Variants of Tagged Sentential Decision Diagrams

Zhong, Deyuan, Zhang, Mingwei, Guan, Quanlong, Fang, Liangda, Lai, Zhaorong, Lai, Yong

arXiv.org Artificial Intelligence 

--A recently proposed canonical form of Boolean functions, namely tagged sentential decision diagrams (TSDDs), exploits both the standard and zero-suppressed trimming rules. The standard ones minimize the size of sentential decision diagrams (SDDs) while the zero-suppressed trimming rules have the same objective as the standard ones but for zero-suppressed sentential decision diagrams (ZSDDs). The original TSDDs, which we call zero-suppressed TSDDs (ZTSDDs), firstly fully utilize the zero-suppressed trimming rules, and then the standard ones. In this paper, we present a variant of TSDDs which we call standard TSDDs (STSDDs) by reversing the order of trimming rules.
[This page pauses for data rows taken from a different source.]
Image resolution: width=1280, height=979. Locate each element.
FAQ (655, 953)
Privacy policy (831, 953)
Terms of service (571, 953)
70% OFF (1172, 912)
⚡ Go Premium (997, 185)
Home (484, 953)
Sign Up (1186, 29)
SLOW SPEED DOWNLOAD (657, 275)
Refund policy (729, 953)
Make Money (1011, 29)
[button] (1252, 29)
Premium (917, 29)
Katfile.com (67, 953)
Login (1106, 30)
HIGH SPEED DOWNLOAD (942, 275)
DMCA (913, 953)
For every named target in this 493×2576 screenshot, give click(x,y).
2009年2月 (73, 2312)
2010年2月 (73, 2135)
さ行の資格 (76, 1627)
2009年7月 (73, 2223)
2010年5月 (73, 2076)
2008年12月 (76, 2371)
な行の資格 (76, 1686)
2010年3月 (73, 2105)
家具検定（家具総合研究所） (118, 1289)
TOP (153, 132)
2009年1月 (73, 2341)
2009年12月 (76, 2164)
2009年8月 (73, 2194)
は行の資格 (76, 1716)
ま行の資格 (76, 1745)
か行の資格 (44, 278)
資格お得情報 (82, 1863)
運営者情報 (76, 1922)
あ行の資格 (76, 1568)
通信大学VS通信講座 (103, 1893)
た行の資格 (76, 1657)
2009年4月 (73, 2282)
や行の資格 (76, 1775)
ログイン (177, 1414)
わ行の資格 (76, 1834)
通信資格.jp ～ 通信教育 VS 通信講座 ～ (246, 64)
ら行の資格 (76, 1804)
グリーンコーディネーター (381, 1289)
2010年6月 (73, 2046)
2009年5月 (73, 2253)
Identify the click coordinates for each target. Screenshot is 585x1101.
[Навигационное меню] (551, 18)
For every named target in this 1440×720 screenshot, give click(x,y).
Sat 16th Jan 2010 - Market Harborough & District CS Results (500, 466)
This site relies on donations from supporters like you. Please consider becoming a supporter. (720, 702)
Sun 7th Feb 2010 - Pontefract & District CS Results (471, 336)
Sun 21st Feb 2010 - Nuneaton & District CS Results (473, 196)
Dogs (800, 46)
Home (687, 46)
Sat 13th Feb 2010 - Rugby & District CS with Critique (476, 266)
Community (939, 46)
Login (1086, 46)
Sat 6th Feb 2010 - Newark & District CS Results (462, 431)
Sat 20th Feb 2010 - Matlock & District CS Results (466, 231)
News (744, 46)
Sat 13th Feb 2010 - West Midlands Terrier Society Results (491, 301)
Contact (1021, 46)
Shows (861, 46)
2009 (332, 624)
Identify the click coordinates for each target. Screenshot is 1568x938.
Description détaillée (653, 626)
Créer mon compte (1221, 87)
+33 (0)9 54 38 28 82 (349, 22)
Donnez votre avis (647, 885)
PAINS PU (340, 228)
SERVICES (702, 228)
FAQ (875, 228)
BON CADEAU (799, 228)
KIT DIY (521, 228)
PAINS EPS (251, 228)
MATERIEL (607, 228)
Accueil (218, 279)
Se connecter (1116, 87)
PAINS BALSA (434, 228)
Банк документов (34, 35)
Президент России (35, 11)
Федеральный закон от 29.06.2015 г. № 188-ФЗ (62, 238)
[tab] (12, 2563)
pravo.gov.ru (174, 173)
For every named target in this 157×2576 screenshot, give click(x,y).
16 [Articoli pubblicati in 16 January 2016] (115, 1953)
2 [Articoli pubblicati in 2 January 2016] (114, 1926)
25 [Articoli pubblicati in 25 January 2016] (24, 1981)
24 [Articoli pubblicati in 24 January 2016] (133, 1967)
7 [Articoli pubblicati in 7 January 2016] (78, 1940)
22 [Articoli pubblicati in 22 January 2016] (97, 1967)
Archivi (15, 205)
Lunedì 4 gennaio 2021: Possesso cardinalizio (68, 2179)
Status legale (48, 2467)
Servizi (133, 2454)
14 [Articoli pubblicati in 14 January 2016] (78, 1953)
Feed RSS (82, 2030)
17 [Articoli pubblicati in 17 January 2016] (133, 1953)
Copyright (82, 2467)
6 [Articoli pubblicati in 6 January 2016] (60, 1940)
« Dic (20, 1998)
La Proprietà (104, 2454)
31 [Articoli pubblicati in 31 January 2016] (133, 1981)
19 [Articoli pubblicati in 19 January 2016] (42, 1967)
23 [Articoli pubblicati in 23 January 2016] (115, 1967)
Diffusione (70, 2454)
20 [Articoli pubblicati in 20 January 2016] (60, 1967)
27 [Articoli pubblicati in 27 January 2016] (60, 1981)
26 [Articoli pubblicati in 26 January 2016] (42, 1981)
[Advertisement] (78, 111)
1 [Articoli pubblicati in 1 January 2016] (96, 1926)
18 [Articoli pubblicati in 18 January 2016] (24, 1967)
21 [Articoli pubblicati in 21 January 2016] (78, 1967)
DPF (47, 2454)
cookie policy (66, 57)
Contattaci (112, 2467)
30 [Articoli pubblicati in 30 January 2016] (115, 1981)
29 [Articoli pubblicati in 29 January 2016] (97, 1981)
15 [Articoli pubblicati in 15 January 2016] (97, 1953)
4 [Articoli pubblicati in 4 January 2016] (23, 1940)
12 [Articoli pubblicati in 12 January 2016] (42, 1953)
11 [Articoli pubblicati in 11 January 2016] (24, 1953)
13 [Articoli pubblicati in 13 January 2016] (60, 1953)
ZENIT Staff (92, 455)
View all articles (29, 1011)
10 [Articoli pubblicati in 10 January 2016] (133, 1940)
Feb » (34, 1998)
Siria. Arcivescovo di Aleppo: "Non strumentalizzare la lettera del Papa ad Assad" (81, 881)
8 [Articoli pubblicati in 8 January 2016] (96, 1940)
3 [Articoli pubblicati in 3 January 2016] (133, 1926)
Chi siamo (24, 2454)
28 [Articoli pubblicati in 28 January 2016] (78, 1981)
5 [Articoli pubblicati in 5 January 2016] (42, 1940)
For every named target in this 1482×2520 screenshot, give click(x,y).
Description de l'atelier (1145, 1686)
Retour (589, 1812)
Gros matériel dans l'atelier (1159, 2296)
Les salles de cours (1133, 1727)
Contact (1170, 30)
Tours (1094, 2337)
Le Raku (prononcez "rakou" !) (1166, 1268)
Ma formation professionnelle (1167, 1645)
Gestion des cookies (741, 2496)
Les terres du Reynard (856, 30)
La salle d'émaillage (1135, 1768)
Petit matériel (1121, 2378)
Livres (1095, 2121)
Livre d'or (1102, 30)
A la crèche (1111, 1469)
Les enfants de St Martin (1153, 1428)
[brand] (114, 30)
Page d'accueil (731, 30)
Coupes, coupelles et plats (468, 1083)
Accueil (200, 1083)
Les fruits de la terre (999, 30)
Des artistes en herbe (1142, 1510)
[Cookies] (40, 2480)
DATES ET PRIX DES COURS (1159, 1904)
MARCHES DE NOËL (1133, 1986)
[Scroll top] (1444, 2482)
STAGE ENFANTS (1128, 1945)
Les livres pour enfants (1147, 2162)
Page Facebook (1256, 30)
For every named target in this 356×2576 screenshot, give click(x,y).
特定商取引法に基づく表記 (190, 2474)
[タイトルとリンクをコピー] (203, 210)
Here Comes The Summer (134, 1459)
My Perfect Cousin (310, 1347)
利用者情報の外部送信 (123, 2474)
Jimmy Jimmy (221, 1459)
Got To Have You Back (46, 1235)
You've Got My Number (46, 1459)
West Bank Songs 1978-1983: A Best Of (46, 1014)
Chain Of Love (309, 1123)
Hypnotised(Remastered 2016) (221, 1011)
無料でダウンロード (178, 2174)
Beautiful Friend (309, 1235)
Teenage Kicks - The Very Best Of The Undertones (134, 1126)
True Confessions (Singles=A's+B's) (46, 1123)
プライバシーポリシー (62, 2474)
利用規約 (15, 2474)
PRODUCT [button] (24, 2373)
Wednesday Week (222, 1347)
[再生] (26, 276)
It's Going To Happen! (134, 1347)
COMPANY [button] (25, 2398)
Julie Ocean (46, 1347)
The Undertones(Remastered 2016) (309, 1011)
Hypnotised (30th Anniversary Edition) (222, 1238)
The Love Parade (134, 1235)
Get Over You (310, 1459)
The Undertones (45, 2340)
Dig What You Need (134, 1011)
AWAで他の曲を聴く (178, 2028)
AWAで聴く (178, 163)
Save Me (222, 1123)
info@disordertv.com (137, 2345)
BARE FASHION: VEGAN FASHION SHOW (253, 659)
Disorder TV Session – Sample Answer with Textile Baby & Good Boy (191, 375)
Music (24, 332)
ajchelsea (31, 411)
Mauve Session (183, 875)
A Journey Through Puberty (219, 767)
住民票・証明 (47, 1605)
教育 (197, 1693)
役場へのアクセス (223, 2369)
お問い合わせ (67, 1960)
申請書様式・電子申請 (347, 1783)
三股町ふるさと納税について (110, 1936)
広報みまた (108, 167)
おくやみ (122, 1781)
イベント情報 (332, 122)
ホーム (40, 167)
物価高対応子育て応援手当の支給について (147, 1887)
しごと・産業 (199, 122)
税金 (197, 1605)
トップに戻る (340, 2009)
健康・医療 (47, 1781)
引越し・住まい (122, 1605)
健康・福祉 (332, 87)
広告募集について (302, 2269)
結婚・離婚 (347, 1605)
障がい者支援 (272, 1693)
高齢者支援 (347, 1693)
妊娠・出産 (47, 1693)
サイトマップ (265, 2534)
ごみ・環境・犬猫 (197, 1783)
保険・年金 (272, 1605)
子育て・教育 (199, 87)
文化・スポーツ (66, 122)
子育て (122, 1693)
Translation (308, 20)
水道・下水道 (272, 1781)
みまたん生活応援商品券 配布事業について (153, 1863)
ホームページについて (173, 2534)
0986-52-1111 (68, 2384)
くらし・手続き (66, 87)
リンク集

We then prove the canonicity of STSDDs and present the algorithms for binary operations on TSDDs. In addition, we offer two kinds of implementations of STSDDs and ZTSDDs and acquire three variations of the original TSDDs. Experimental evaluations demonstrate that the four versions of TSDDs have the size advantage over SDDs and ZSDDs. Knowledge compilation aims to transform a Boolean function into a tractable representation. Binary decision diagrams (BDDs) [1] is one of the most notable representations that is widely employed for numerous fields of computer science including computer-aided design [2], [3], cryptography [4], [5], formal method [6], [7]. Interestingly, BDDs are a canonical form under the two restrictions: ordering and reduction, that means, any Boolean function has a unique BDD representation. This property reduces the storage space of BDDs and enables an O (1) time equality-test on BDDs. Following the success of BDDs, a variant zero-suppressed BDDs (ZDDs) was proposed in [8]. ZDDs enjoy the same properties: canonicity and supporting polytime Boolean operations as BDDs.